PTT.119 [p-F-phe-m-bis(2-chloroethyl)amino-L-phe-met ethoxy HCl], a synthetic tripeptide mustard, was evaluated for therapeutic efficacy against a spectrum of childhood rhabdomyosarcomas (RMS) maintained as xenografts in immune-deprived mice. These xenografts were established from previously untreated tumors, and sublines were selected in mice for resistance to L-phenylalanine mustard (L-PAM). PTT.119 caused regression of four of six RMS lines established from untreated tumors, and demonstrated activity similar to that of L-PAM in this model. Against tumors Rh18/L-PAM and Rh28/L-PAM, selected in situ for L-PAM resistance, PTT.119 had no significant activity.
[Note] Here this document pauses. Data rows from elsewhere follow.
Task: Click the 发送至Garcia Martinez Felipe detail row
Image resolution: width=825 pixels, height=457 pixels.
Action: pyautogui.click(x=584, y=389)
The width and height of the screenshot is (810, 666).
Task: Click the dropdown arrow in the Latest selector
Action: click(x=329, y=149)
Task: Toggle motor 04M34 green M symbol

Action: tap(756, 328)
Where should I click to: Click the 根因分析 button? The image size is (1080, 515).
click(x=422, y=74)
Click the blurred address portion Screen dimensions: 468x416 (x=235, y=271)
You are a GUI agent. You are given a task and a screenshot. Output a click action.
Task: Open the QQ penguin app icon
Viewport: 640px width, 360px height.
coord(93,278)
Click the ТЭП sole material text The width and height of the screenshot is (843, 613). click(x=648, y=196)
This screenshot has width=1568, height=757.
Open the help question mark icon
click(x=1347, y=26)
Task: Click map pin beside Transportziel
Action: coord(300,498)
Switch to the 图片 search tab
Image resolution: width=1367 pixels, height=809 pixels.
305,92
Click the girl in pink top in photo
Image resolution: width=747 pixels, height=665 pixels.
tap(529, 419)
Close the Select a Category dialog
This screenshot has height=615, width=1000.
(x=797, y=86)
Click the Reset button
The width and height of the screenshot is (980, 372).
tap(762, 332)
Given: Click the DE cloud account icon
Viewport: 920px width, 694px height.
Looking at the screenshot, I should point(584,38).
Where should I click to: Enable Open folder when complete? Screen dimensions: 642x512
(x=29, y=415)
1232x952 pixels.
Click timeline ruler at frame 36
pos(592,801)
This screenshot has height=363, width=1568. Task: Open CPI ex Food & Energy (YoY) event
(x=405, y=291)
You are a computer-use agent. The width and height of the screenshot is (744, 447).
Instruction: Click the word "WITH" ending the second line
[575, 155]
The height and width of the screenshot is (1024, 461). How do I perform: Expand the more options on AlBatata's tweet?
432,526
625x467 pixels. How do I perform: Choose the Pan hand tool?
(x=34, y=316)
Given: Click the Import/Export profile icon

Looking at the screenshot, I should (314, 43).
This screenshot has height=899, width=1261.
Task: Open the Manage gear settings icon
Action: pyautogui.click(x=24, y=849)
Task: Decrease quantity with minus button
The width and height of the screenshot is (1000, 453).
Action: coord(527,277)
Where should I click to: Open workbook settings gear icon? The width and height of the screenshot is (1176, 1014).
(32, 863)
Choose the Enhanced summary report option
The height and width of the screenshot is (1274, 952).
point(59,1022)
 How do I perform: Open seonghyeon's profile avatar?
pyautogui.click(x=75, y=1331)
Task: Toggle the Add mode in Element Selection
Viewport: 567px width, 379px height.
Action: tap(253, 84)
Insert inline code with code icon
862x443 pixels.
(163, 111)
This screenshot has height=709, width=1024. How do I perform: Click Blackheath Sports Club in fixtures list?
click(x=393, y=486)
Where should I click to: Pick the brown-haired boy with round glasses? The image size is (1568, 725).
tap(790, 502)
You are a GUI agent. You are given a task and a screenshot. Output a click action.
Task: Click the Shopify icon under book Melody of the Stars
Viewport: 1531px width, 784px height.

Rh28/L-PAM was cross-resistant also to oxazophosphorine mustards (ifosfamide, cyclophosphamide), and both tumors were cross-resistant to adriamycin and vincristine. PTT.119 caused hematologic toxicity similar to that of L-PAM, characterized by a marked decrease in white blood cells and thrombocytopenia.